### Requirement
Rewrite the stretch of entries from the line containing "The width and height of the screenshot is (478, 381)." through the line containing "What are the", both ends included. Leave the requests unchanged, multiply every coordinate in the answers by 1.4 and round to whole numbers (halves go up), and omit the pictures.

[Given records — start]

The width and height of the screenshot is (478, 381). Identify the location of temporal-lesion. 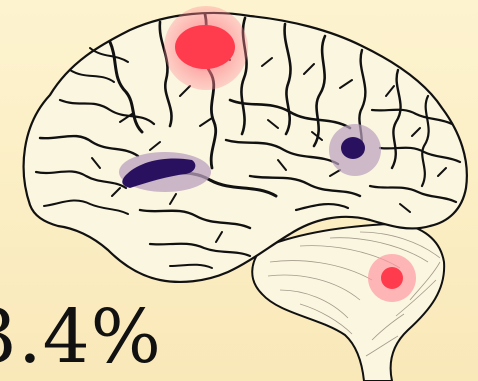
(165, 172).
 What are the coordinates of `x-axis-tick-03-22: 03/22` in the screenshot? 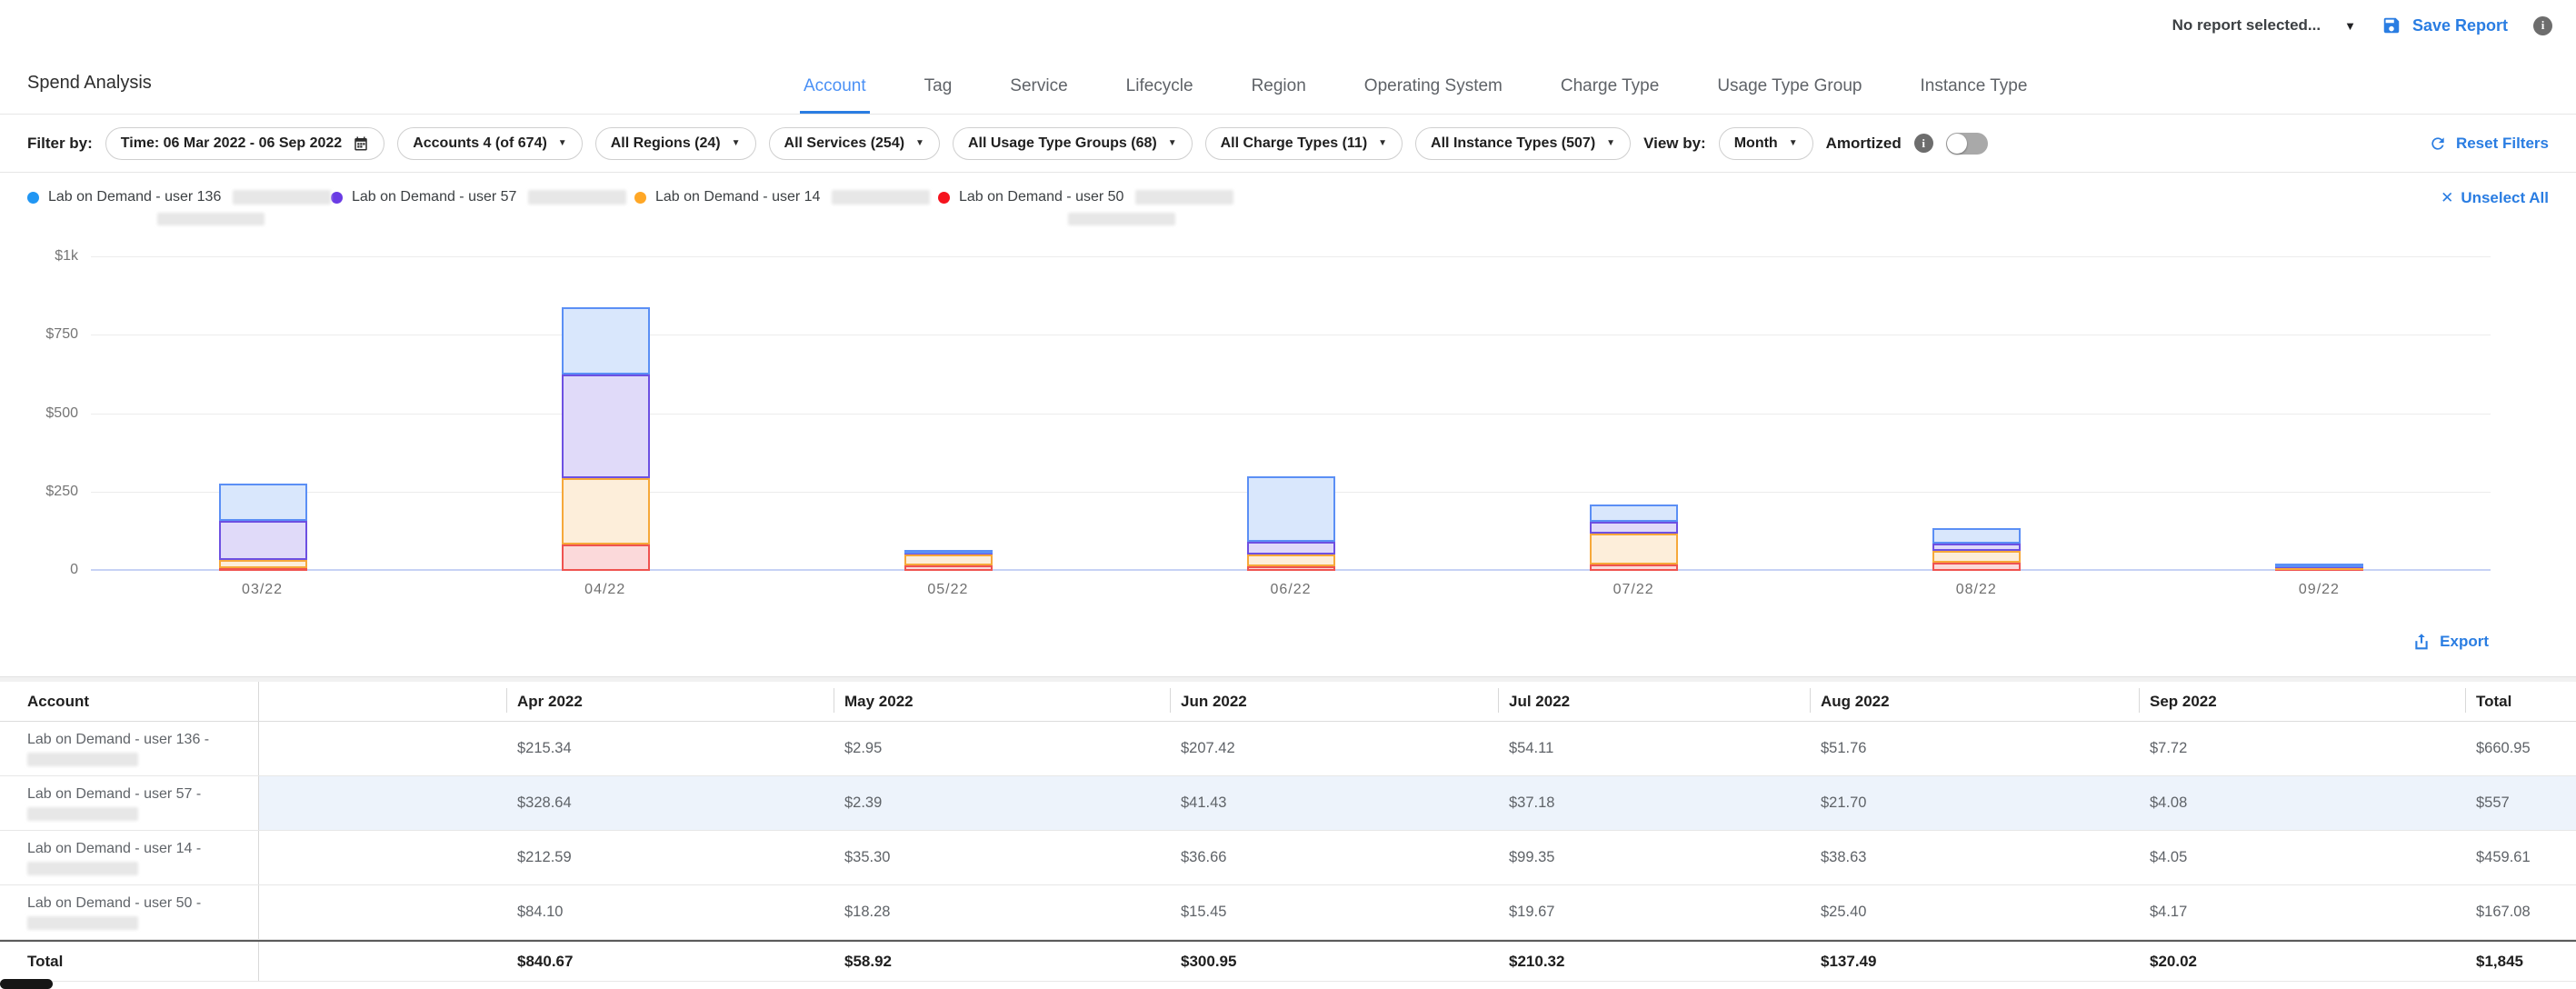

[Given records — finish]
[Given records — start]

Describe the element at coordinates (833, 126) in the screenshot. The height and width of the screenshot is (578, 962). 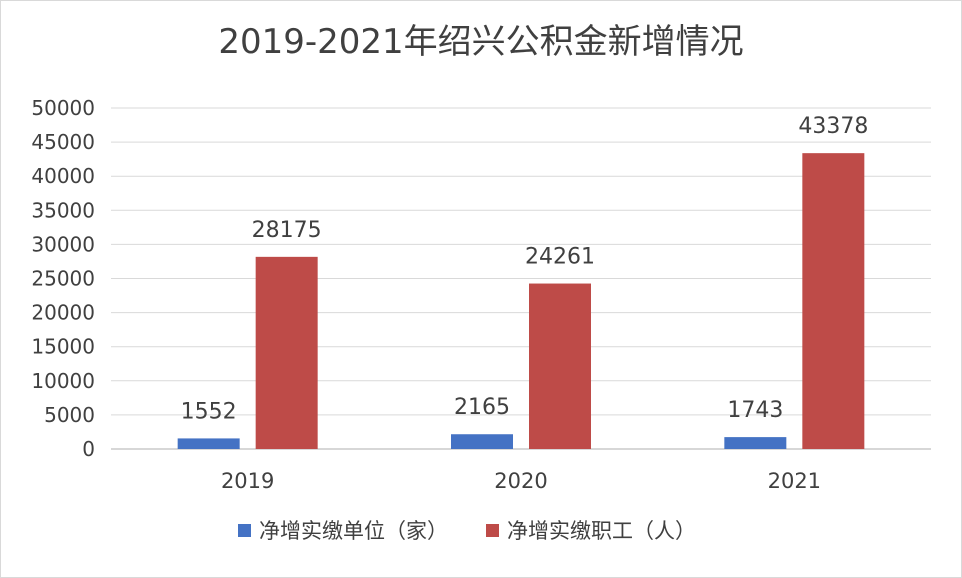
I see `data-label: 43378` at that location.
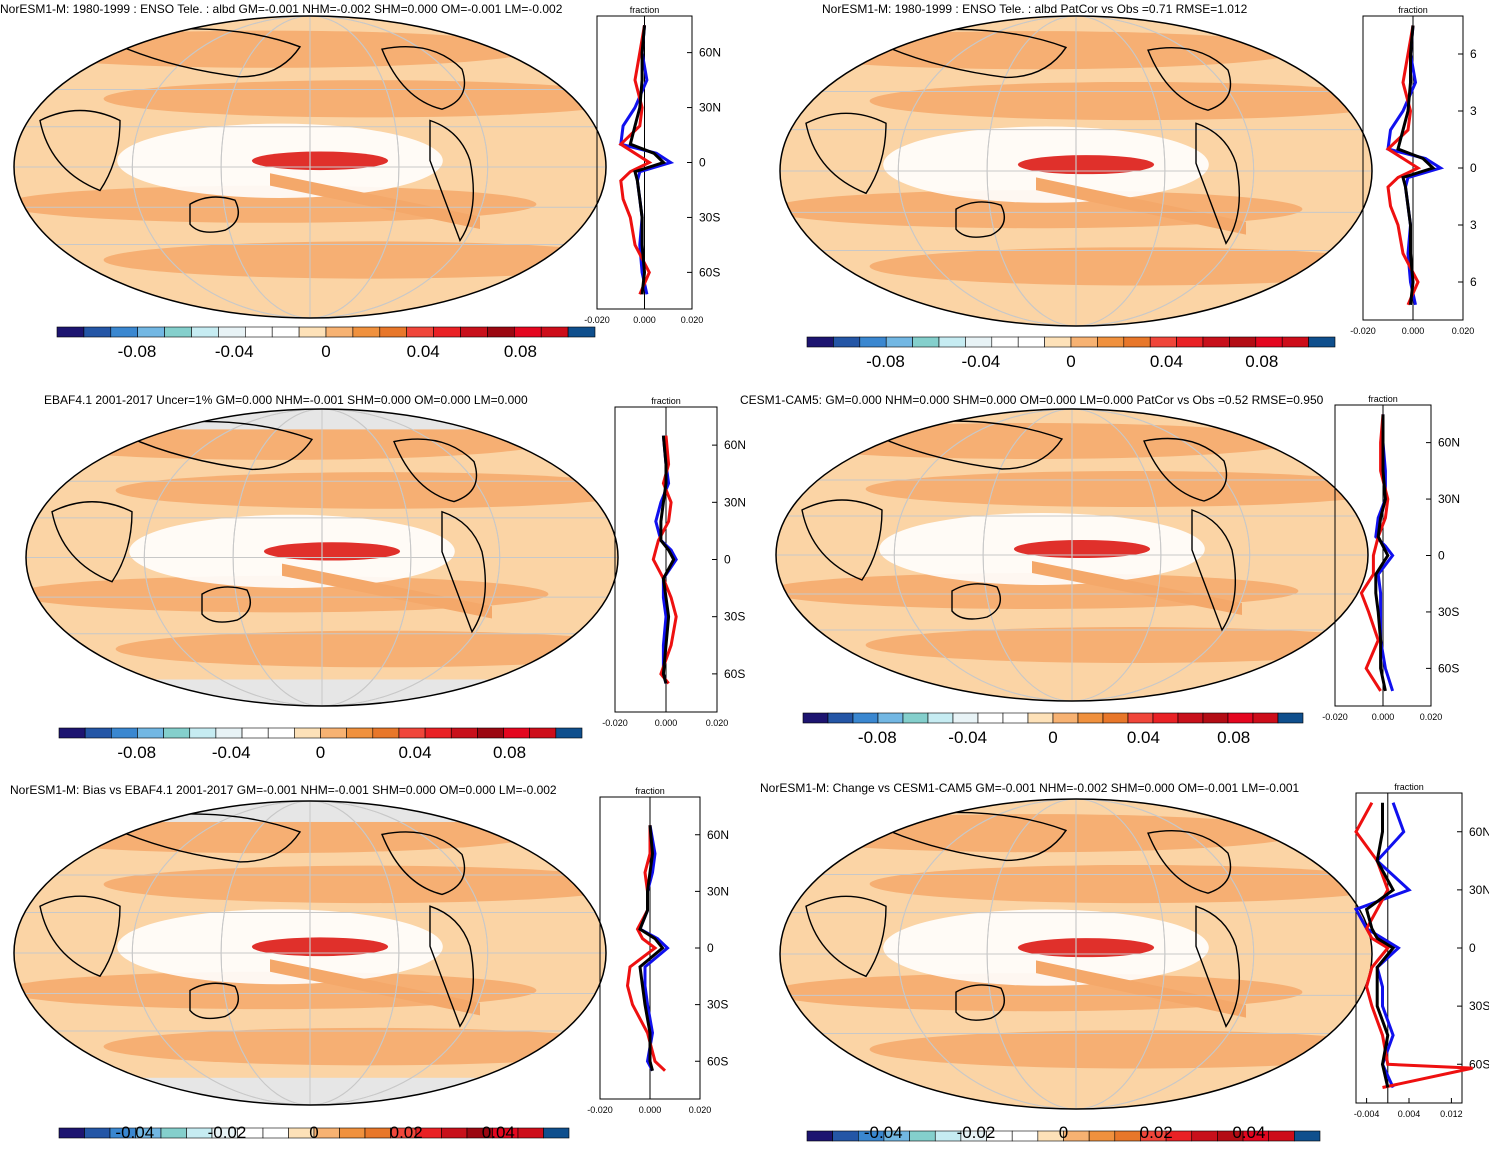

[Given records — finish]
[Given records — start]

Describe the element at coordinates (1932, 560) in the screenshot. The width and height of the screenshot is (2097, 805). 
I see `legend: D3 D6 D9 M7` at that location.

[Given records — finish]

### Exercise result
The width and height of the screenshot is (478, 381). Identify the location of temporal-lesion. 
(231, 241).
 What are the coordinates of `x-axis-tick-03-22: 03/22` in the screenshot? 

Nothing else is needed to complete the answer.